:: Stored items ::
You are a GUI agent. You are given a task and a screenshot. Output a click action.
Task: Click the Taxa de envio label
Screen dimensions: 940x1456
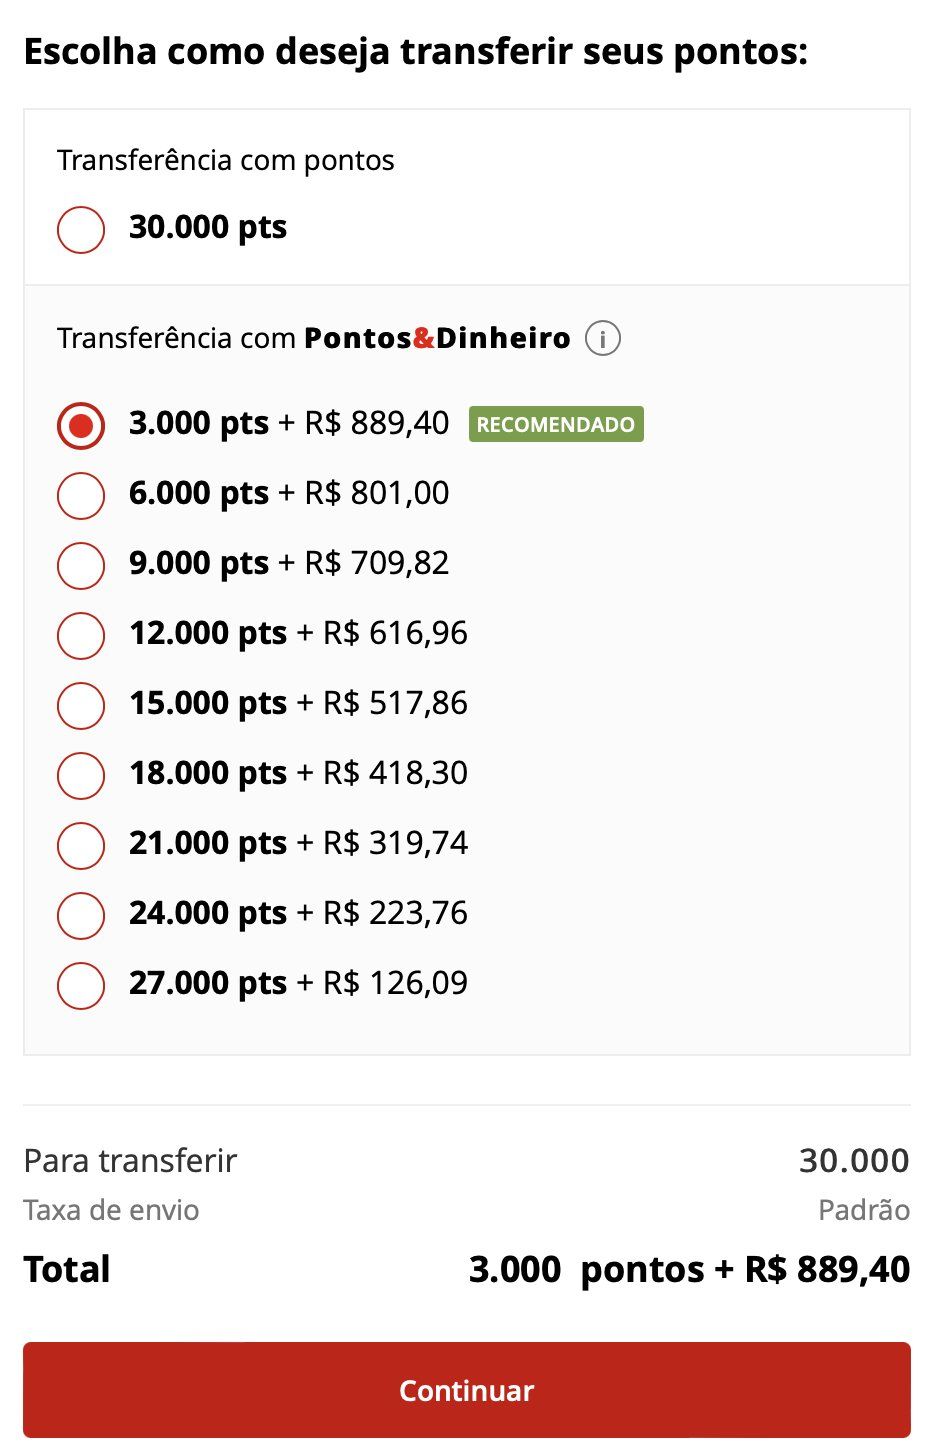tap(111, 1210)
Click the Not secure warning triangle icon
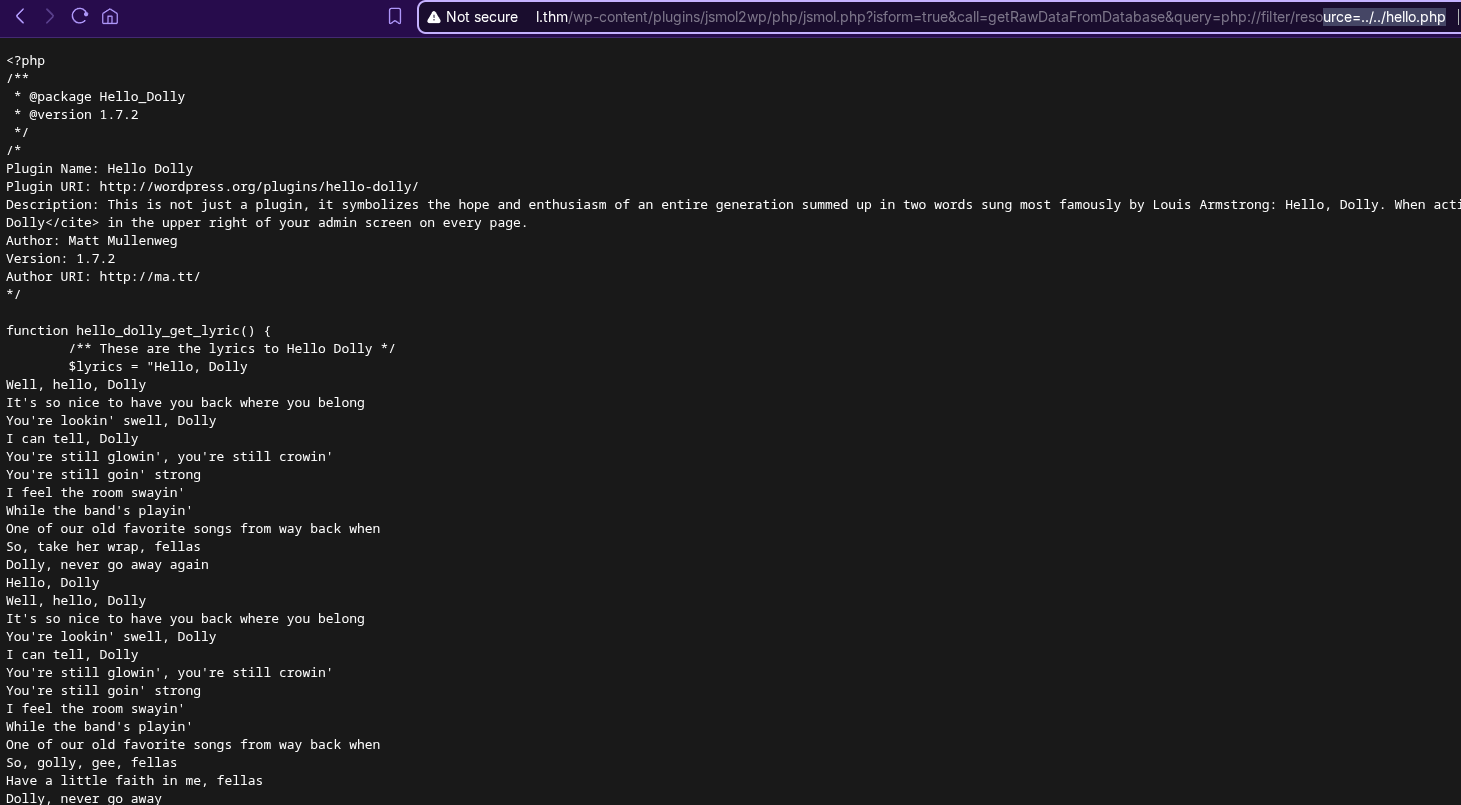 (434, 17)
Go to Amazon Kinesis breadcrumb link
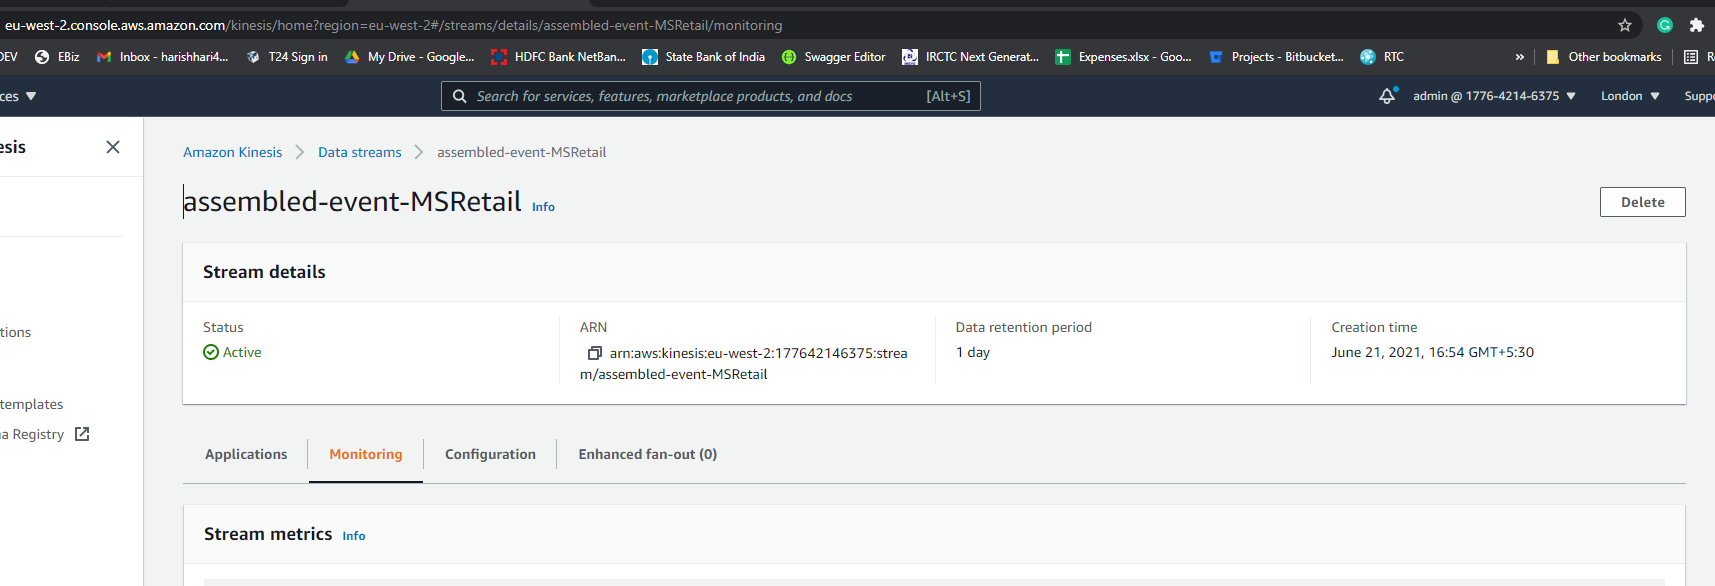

:: About this task ::
Begin the copy at the line containing "Screen dimensions: 940x1456" and end it at the last line of the records; transcribe exactly and exclude pictures.

:: Answer space ::
Screen dimensions: 940x1456
tap(111, 1210)
Click the Not secure warning triangle icon
 (434, 17)
Go to Amazon Kinesis breadcrumb link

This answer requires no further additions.